Kaitlyn: I feel the frustration, but I’ll still defend Rory’s pregnancy as an end to this reboot (and only this reboot!) if only because I think it does help us go back through the preceding six hours and examine whether we were really listening to what Rory was saying she wanted.
It doesn’t seem like she loves journalism — she falls asleep while talking to sources, she doesn’t prepare for softball interviews, she puts basically no effort into coming up with ideas or looking for an interesting angle on a story. The memoir she wants to write is all about maternity, and maybe that’s what she’s interested in now. It’s not as if wanting a child is an objectively repugnant goal.

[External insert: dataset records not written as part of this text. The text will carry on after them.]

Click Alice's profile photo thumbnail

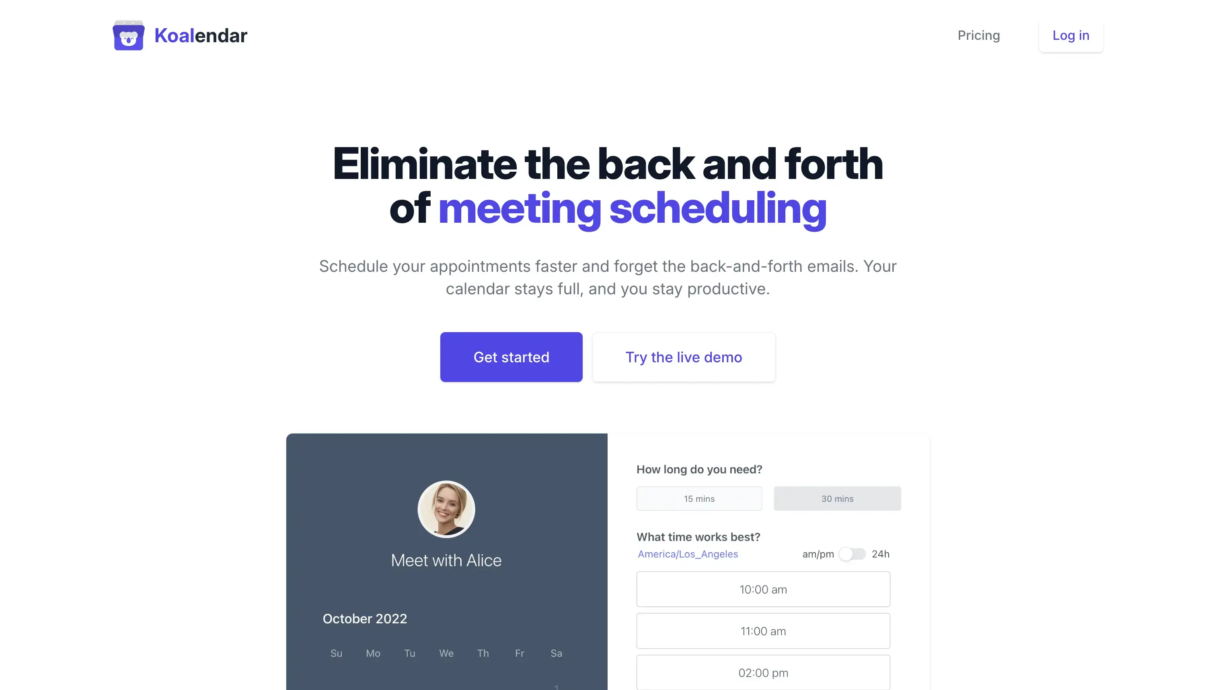coord(446,508)
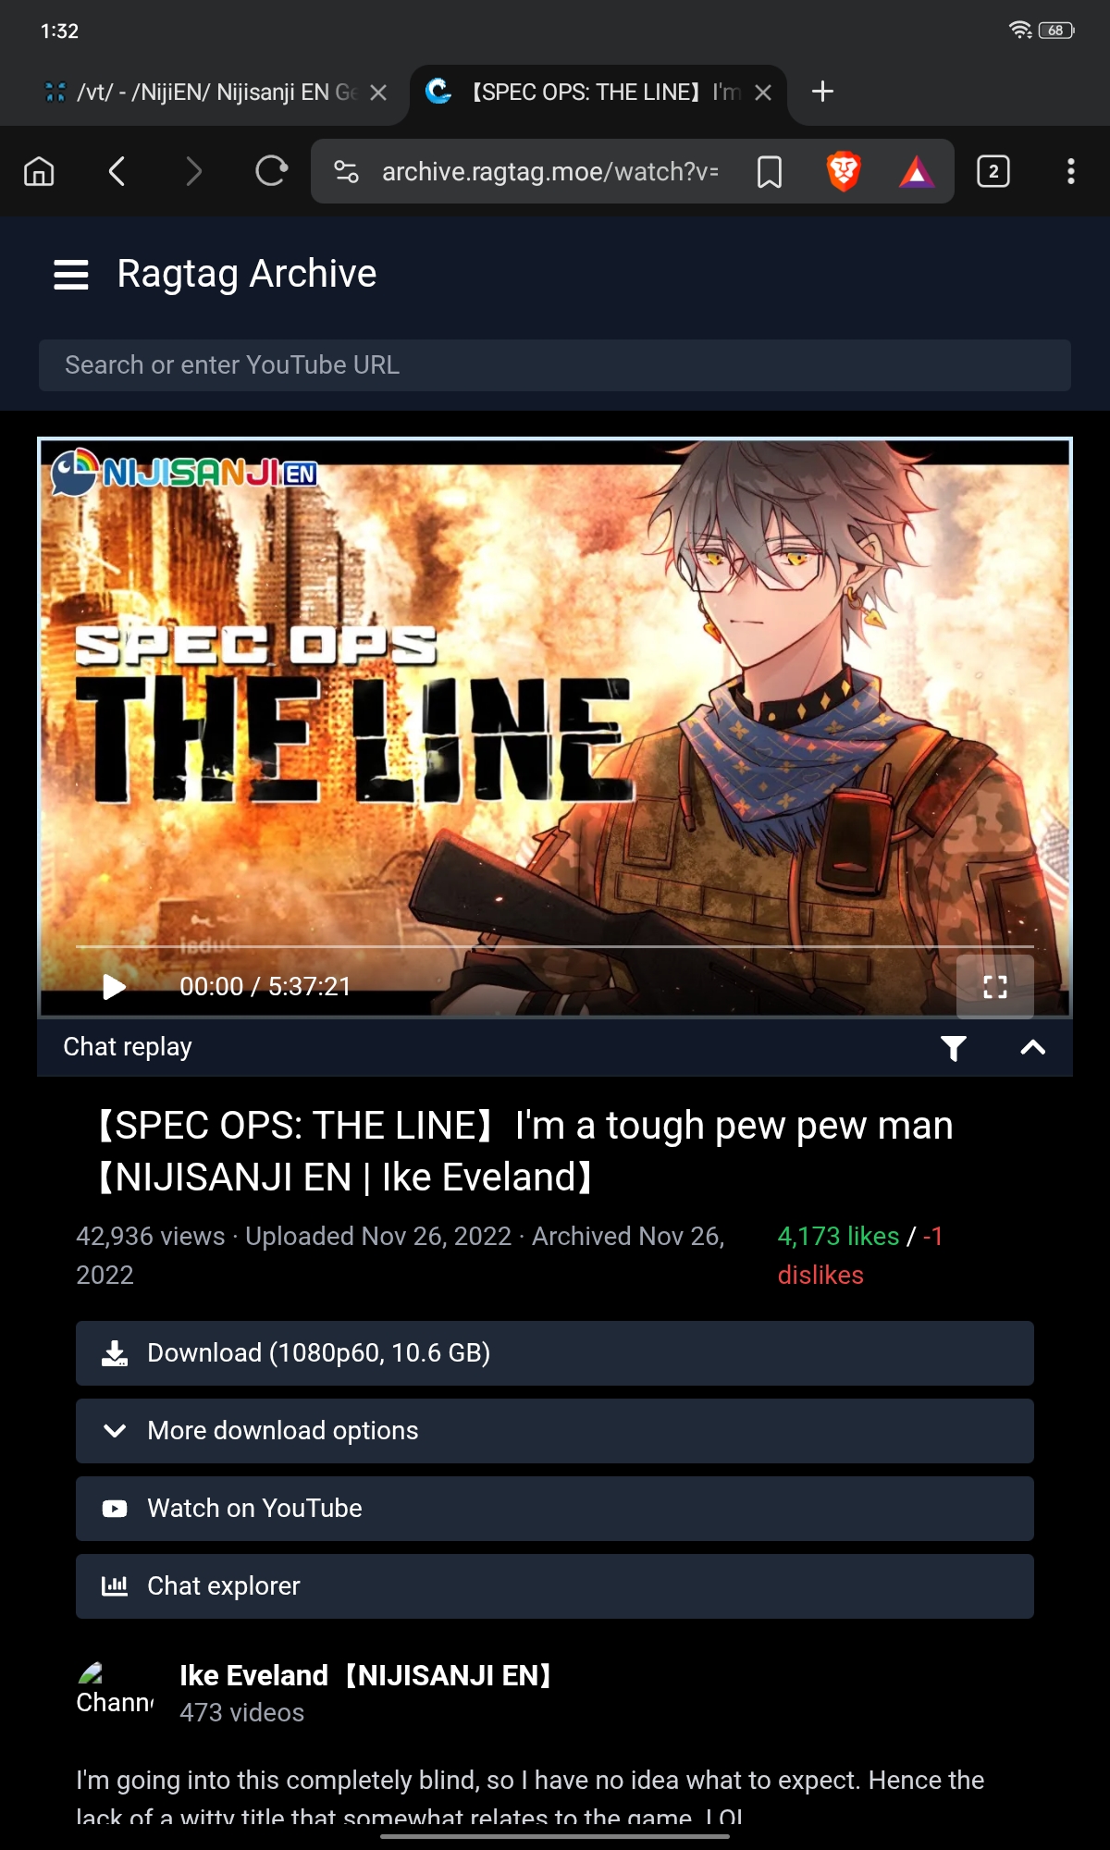Open the browser three-dot menu
Screen dimensions: 1110x1850
(x=1071, y=171)
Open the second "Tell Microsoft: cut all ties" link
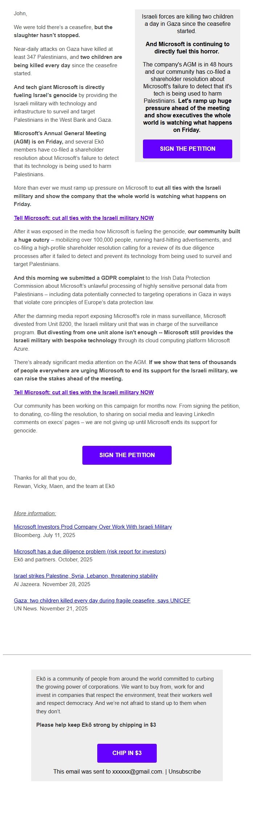Screen dimensions: 254x823 tap(83, 392)
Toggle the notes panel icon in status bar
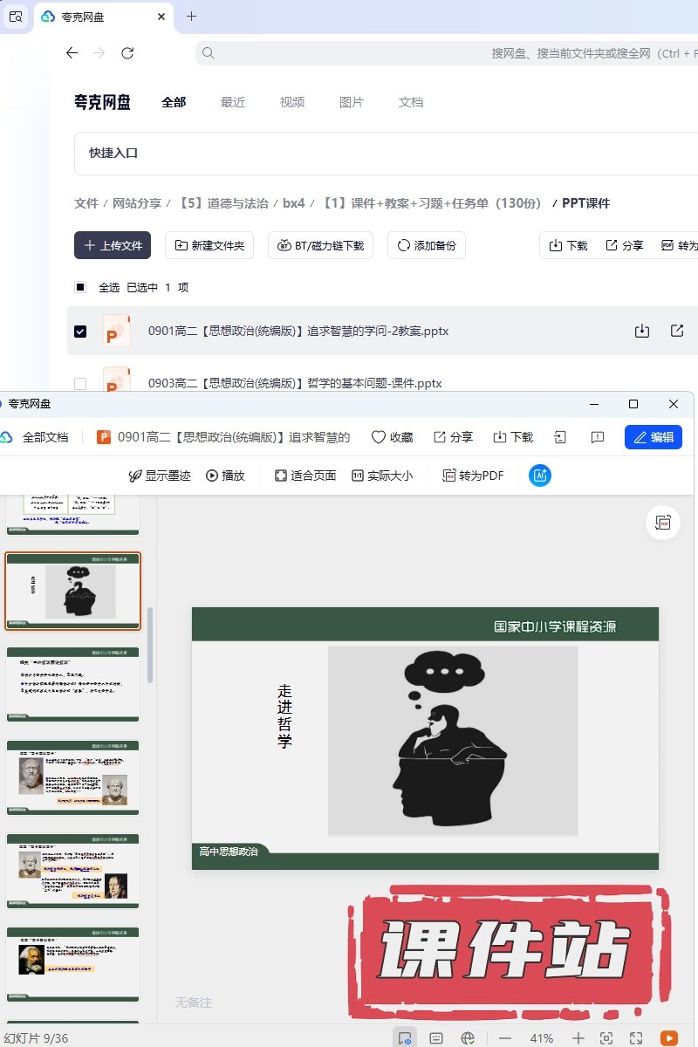The height and width of the screenshot is (1047, 698). 436,1038
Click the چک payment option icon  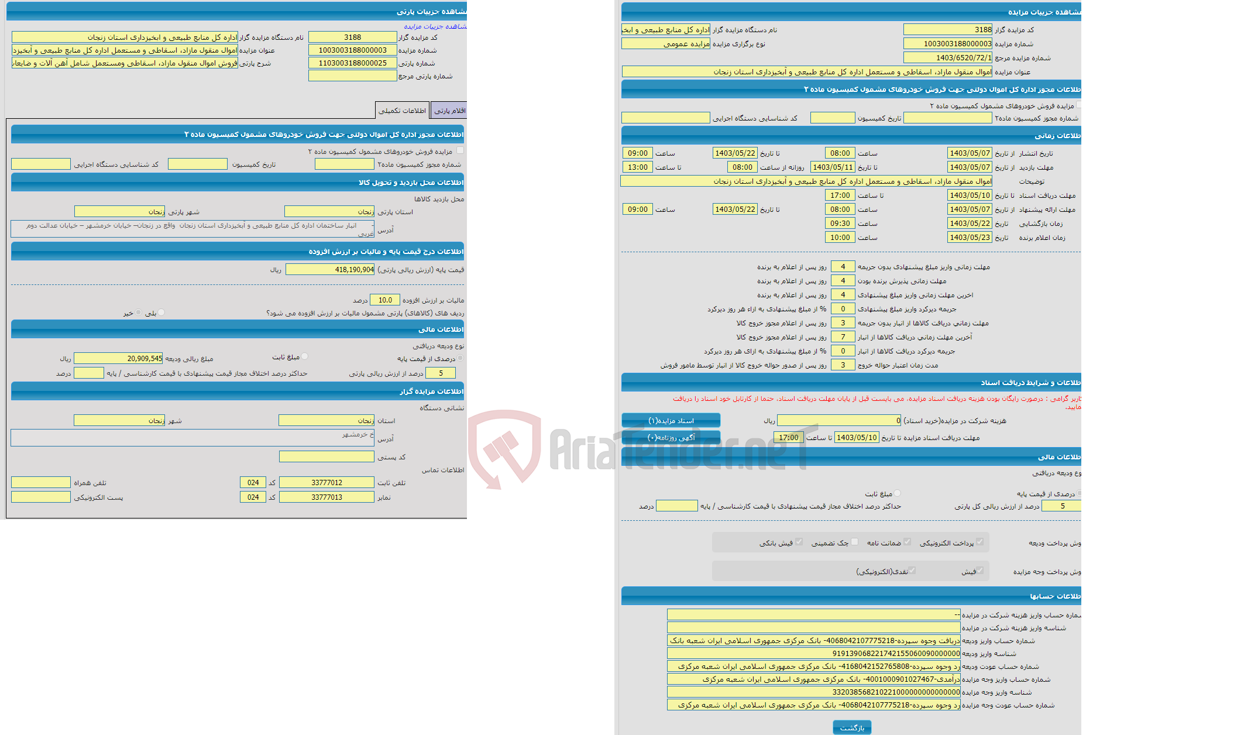854,544
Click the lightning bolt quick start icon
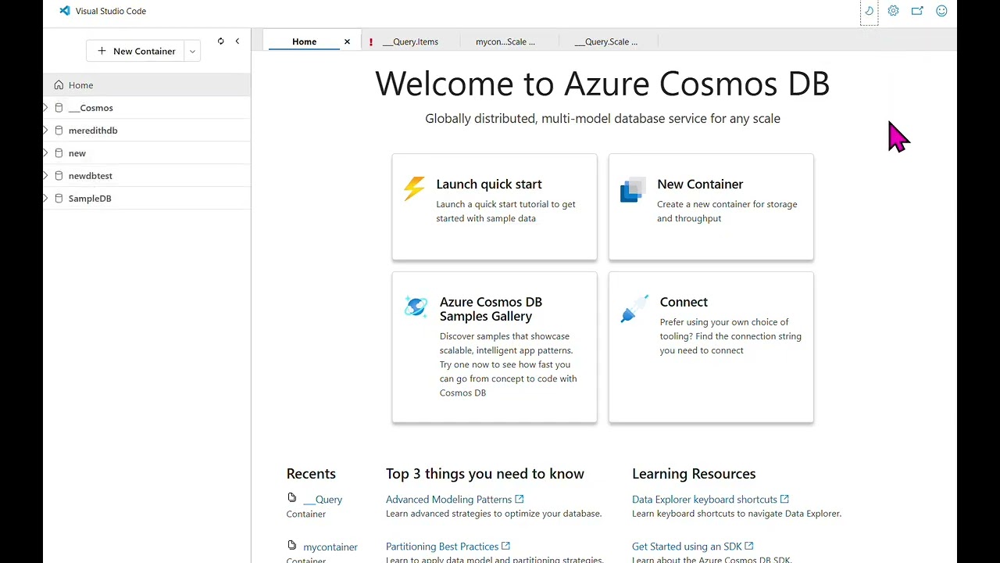The width and height of the screenshot is (1000, 563). point(414,188)
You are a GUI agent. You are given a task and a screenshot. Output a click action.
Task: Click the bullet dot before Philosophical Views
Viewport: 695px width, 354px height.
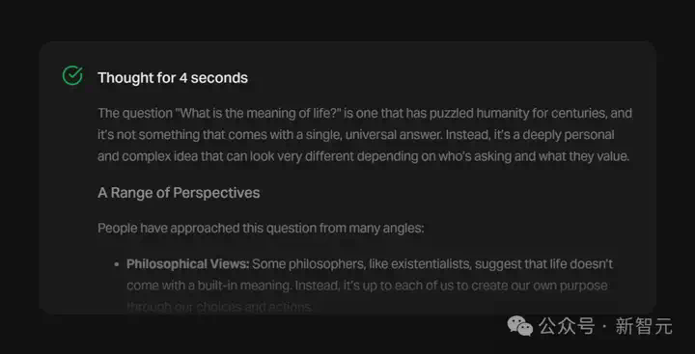117,264
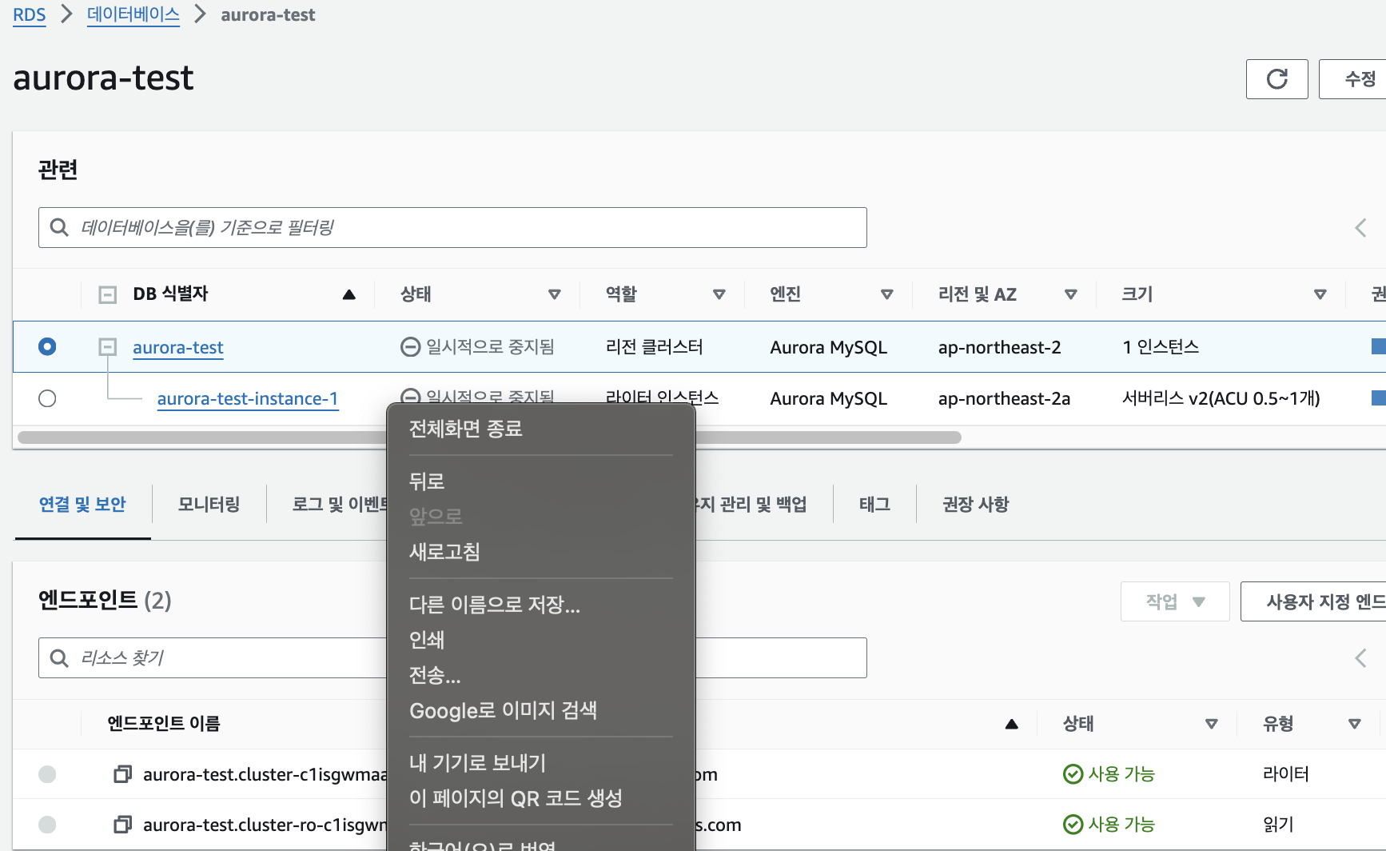Collapse the aurora-test cluster tree row
Image resolution: width=1386 pixels, height=851 pixels.
point(107,346)
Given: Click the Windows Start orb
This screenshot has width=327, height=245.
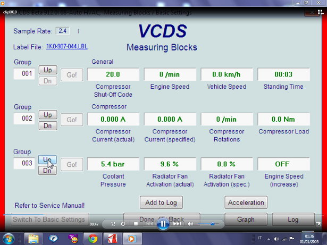Looking at the screenshot, I should tap(10, 238).
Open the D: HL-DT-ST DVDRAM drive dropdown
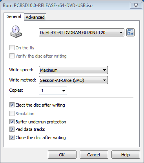 tap(82, 33)
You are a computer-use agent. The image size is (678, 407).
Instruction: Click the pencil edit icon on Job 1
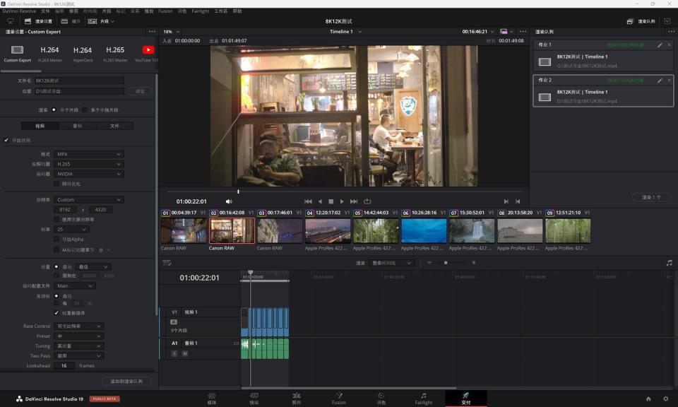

It is sort of rude for Palladino to write her this way after all we were promised, but I always saw Rory as a flawed role model. The only way to be truly inspired by Gilmore Girls is to watch it and want to be Rory, but better. She’s smart and loves to read, sure, but she doesn’t know how to put her nose to the grindstone. In the final seasons of the show, she’s wearing designer clothes and living in her rich boyfriend’s apartment, and she doesn’t have so much as a part-time campus job. Practically anyone can be a great student if they have no other demands on their time, and they never have to worry about money. Rory and her mother both like to paint themselves as working-class heroes who occasionally sacrifice their dignity to accept desperately needed money from the elder Gilmores, but they don’t know what real desperation or real loss of dignity looks like for people who don’t have that option. That’s why when Rory fails, she fails hard. We never saw her face a real challenge, like the one of being a parent. Maybe motherhood will help her get over her obviously deep-seated narcissism and self-absorption, and finally grow as a person.
Loren: I’m just confused now about what Rory’s arc is supposed to mean. Is it that women don’t truly know what we want for ourselves? Is her story really just a cautionary tale about predestination? Are we all stuck in a loop, a la Westworld?
is this a cautionary tale about predestination?
To reiterate your point: it’s not that becoming a mother is awful. It’s a wonderful life-changing experience! But given Rory’s lack of maternal dialogue for the past, what, 16 years, it seems to be more of a negative instead of a positive here. So I’m just not sure how I’m supposed to feel. If that was the point, it worked.
Megan: I can’t get over Lorelai’s reaction in those final seconds. She looks horrified. I rewound that scene several times, and I can’t find a single ounce of joy there. We know eventually she’ll be happy and excited to be a grandma, but how painful must that be? Rory isn’t just writing the story of Lorelai’s pregnancy, she’s living it, as a reboot of Lorelai’s mistakes.
Kaitlyn: I’ll tell you one thing for sure — I now know what people are talking about when they whine about reboots retroactively messing with a beloved franchise. My deepest apologies to any Footloose fans I may have dismissed. (Ghostbusters fans, you are still wrong.)